__BRIEF__. Scan the entries below for the string "computer" and copy every line where it turns up.

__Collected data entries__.
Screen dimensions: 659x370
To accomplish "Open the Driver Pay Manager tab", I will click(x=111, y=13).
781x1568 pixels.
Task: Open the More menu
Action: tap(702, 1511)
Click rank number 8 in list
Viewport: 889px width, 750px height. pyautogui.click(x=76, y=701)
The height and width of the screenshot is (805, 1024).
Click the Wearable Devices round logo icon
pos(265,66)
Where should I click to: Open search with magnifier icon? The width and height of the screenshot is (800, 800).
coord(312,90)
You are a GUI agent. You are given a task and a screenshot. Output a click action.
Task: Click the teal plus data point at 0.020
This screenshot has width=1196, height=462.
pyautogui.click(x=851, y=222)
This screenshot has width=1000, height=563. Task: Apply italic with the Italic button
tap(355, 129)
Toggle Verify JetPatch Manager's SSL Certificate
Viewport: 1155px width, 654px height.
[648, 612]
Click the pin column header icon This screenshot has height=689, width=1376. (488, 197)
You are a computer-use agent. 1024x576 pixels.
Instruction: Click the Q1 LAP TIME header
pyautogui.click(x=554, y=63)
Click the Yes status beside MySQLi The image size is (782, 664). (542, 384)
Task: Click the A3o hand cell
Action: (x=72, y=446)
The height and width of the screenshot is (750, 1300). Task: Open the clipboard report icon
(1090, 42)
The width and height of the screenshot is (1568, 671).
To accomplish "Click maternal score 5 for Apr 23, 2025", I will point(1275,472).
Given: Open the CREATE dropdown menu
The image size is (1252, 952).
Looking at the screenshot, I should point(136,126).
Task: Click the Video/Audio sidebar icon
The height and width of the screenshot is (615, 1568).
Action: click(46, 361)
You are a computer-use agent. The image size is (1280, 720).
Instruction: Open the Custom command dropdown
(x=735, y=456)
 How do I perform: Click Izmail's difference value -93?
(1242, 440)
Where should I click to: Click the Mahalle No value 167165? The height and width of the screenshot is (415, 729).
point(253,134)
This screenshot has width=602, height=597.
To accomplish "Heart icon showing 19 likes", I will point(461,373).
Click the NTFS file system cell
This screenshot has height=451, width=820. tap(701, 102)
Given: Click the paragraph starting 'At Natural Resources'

__COMPLETED EXERCISE__.
You are a computer-use agent. 1024x576 pixels.
You are a computer-use agent. The image size is (1280, 720).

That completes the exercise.